Compound interest is the best thing in the world if you’re the one earning it. The concept goes like this: you invested $100 last year and earned 5% interest, so now you have $105. Next year, that $105 will also earn about 5% interest, and then you’ll have $110.25, and so on. Your interest becomes your employee, to borrow from Rich Dad Poor Dad, and starts earning money for you. This is an example of annual compound interest. Now imagine it’s not your investment balance that is growing. Imagine it’s your debt. And imagine the interest is 18%. Now, imagine that instead of compounding every year it’s compounding every day. It can take a very long time to pay off a credit card. If you’d like to calculate how long it will take to pay a credit card balance, real or imaginary, Info For Investors has a good calculator here.
Lower Credit Score
We’ve written quite a bit on credit scores, so let’s not spend too much time here. Just know that a portion of your credit score (30%) is calculated based on how much debt you are using versus how much you have available. High credit card debt means a higher utilization rate and a lower credit score.

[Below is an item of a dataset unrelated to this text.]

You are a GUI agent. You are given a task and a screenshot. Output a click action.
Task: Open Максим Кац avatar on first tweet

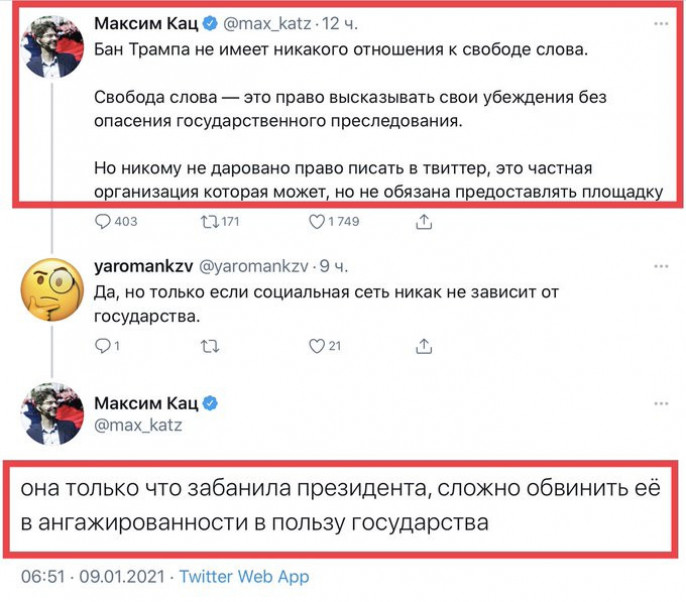[x=52, y=45]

Minimum Payments Are Deceptive
People who borrow using credit cards can get lulled into a false sense of financial security because the minimum payments can be very low compared to the balance of the loan. It’s easier to say no to a new $2,000 house payment or $500 car payment. It’s not as easy to feel the damage a purchase can make if the credit card’s minimum payment is $25 per month. These minimums encourage more purchases, and therefore more debt, fees, and interest.
Borrowers Spend Money They Don’t Have
The biggest problem I personally see with credit cards is that people purchase items with money they don’t have. They then use the item in the short term but continue paying for the item long after they wanted or needed it. This behavior can lead to a cycle where consumers are paying for their past purchases with their present earnings. Financially, it’s much better to save and invest present earnings for future purchases (see the positive compound interest example above).
These are only some of the reasons to stay away from credit card debt. Borrowers use money they don’t have to pay for things they may not even need. They then pay high interest and get tricked by deceptive minimum payments, all the while driving up their utilization and most likely lowering their credit score.
Would you add any additional reasons to avoid credit card debt?
Note that credit cards can be useful (see this post) so this blog isn’t about why you shouldn’t have a credit card. It can also be useful to carry some debt in general (a financial term called leverage), so this is also not a post about avoiding debt altogether.